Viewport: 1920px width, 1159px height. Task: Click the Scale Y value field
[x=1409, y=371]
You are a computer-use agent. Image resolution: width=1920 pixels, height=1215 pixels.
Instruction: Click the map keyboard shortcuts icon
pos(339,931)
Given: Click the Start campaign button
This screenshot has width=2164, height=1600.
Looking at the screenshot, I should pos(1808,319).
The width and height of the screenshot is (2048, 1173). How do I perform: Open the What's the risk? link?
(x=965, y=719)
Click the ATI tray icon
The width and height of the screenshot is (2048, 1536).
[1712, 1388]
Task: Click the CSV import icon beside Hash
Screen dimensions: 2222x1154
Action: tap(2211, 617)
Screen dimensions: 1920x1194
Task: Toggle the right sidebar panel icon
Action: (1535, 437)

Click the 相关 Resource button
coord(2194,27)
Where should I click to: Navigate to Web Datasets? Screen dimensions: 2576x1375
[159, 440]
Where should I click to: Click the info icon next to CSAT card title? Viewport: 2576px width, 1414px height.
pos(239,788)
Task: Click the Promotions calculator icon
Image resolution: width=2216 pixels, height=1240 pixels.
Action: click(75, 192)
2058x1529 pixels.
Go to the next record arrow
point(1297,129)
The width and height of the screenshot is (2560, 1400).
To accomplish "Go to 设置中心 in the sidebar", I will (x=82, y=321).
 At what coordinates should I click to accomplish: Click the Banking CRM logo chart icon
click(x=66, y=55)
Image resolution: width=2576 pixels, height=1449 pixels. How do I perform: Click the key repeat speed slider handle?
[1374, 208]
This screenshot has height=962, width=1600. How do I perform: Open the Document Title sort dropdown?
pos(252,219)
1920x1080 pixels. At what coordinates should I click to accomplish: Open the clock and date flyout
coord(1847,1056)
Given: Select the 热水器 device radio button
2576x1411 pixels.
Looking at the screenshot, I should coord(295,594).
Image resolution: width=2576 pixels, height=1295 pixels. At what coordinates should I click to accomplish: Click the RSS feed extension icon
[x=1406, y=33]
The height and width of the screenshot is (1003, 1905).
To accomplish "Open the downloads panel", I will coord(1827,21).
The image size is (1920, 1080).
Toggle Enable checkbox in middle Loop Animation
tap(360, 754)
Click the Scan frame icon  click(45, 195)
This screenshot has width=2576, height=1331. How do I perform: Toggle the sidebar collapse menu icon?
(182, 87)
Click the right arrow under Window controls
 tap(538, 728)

^^^^^^^^^^^^^^^^

About this exercise
What you give back should be exactly the lines of the entries above from the one containing "Given: Select the 热水器 device radio button" to the end, and nothing more.

Result of this task
Given: Select the 热水器 device radio button
2576x1411 pixels.
Looking at the screenshot, I should coord(295,594).
Image resolution: width=2576 pixels, height=1295 pixels. At what coordinates should I click to accomplish: Click the RSS feed extension icon
[x=1406, y=33]
The height and width of the screenshot is (1003, 1905).
To accomplish "Open the downloads panel", I will coord(1827,21).
The image size is (1920, 1080).
Toggle Enable checkbox in middle Loop Animation
tap(360, 754)
Click the Scan frame icon  click(45, 195)
This screenshot has width=2576, height=1331. How do I perform: Toggle the sidebar collapse menu icon?
(182, 87)
Click the right arrow under Window controls
 tap(538, 728)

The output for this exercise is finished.